La poésie n’est pas morte
21 septembre 2010
Difficile de ne pas être nostalgique du temps où les mots étaient chargés d’une infinie portée, où ils n’étaient pas encore banalisés par le tourbillon technologique. Pourtant, il faut savoir vivre avec son temps. Et si je me sens parfois un peu anachronique, il faudra pourtant que je m’y fasse.

L’incorrigible amoureuse des mots que je suis a fait un tour du côté du Festival international de la littérature, ce week-end. Je me suis assise sur l’un des sièges disposés en estrade de la Cinquième salle pour assister -pour la troisième fois en quelques années- à une représentation de l’incroyable et saisissant Poésie, sandwichs et autres soirs qui penchent. Et comme j’attendais, fébrile, que le spectacle commence, comme je regardais les spectateurs prendre place dans la salle, je me suis dit, tout de même, qu’il reste des gens pour se déplacer et venir entendre, voir et sentir le pouvoir des mots. Le public, encore et toujours, est au rendez-vous. La poésie n’est pas morte.

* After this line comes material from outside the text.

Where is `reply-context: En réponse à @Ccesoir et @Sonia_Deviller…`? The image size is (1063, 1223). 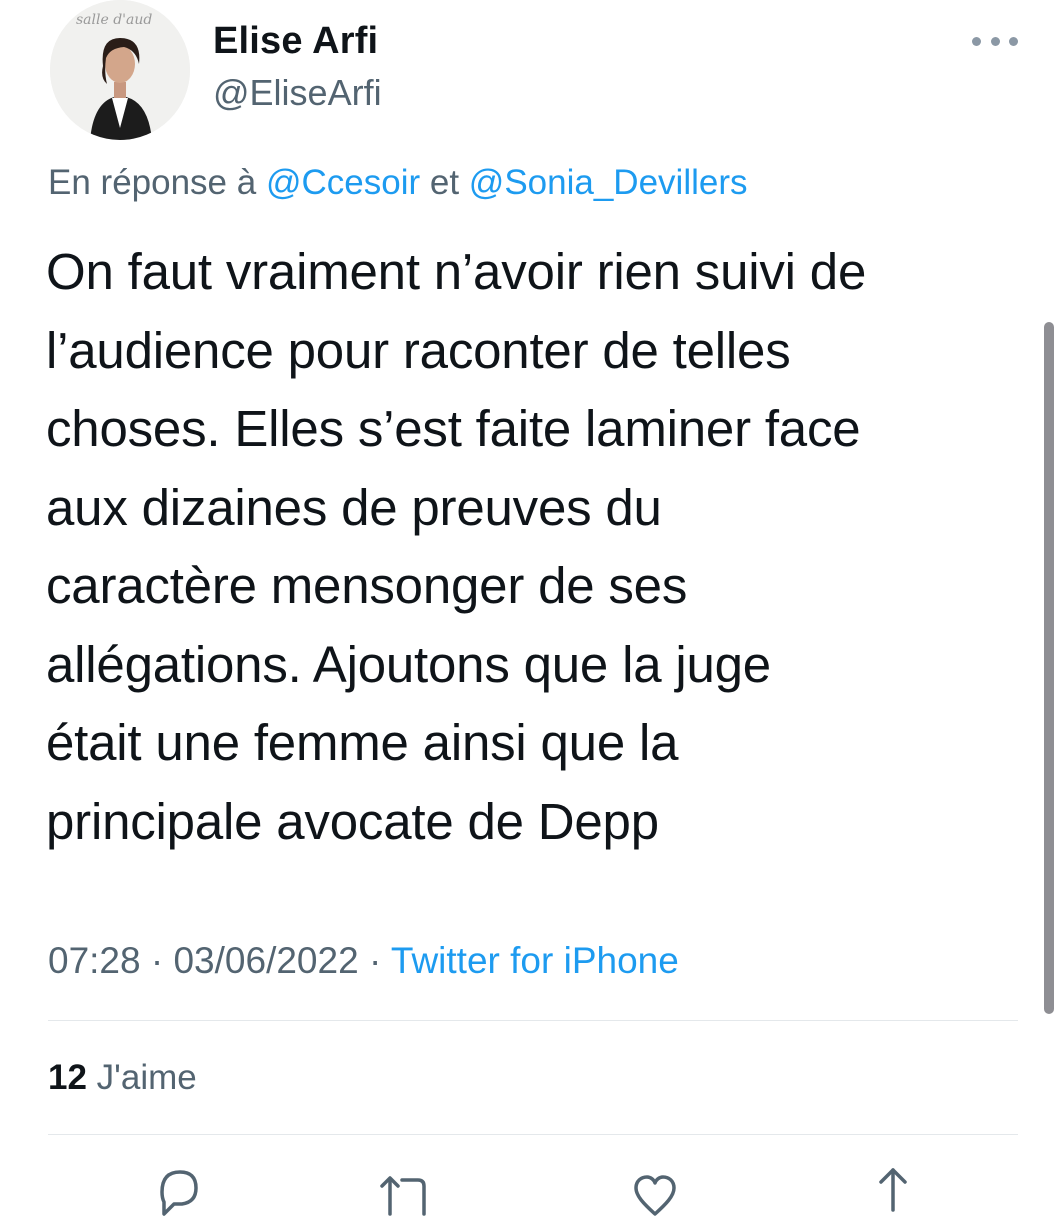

À une époque où les médias sont devenus les «nouveaux médias», où la page a laissé sa place à l’écran illuminé, où la culture se consomme sur le pouce, en instantané, la pente est déjà bien entamée vers une désacralisation générale de la culture. Et attention, cette pente, elle est glissante. Je sais, je sais, on en parle déjà beaucoup. Mais c’est le lot de notre génération, qui s’est trouvée placée à un tournant –technologique, culturel, médiatique–, que de s’interroger sur ce que deviendra la société une fois ce tournant effectué. Nos parents ont voulu tout changer; nous, nous sommes en perpétuelle hésitation entre l’ancien et le nouveau, entre ce qui était et ce qui sera.

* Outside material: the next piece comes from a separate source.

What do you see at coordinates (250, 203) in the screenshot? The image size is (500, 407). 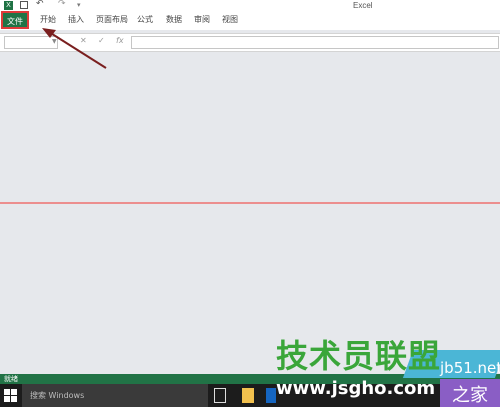 I see `divider-line` at bounding box center [250, 203].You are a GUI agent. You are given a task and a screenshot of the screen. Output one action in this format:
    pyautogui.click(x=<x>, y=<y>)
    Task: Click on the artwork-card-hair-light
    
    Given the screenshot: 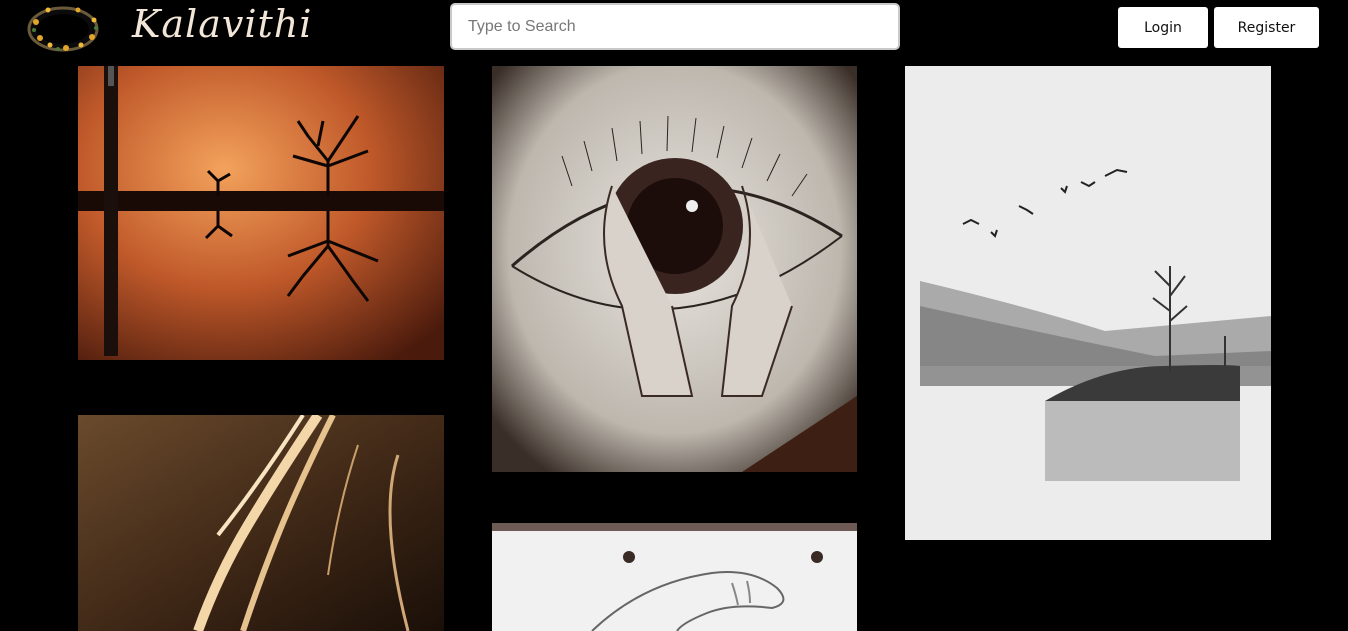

Nous avons vécu –et nous vivons toujours– une véritable explosion de l’univers médiatique, qui a eu des répercussion gigantesques sur la sphère culturelle. Et si nous avons gagné beaucoup de cette transformation, il me semble que nous y avons aussi perdu quelque chose. Au milieu de l’abondance, de l’accessibilité, de l’instantanéité, quelle place reste-t-il pour la beauté? Il me semble parfois que nous perdons graduellement notre capacité à nous émerveiller, à nous extasier devant la beauté des mots, de la parole. Il n’y a plus de place que pour la vitesse, alors qu’il est si bon, parfois, de savourer la lenteur. Heureusement que demeurent, debout dans la tempête, quelques braves qui font, encore et toujours, le culte de cette beauté devenue rarissime.

Sur la scène de la Cinquième salle, les acteurs et les passeurs de mots s’agitent. Ils prêtent leur voix à des textes connus et moins connnus, ils mettent leur corps au service de la littérature. Et dans cette mise en mouvement du texte, dans cette fresque magnifique venue célébrer la parole et les mots, il me semble voir quelque chose comme un acte de résistance. Un cri du coeur pour que la beauté ne soit pas oubliée. Rien d’étonnant à ce que les frissons me viennent à entendre ainsi déclamés les vers de Miron et de Nelligan, de Rimbaud et de Joyce.

Difficile de ne pas être nostalgique du temps où les mots étaient chargés d’une infinie portée, où ils n’étaient pas encore banalisés par le tourbillon technologique. Pourtant, il faut savoir vivre avec son temps. Et si je me sens parfois un peu anachronique, il faudra pourtant que je m’y fasse.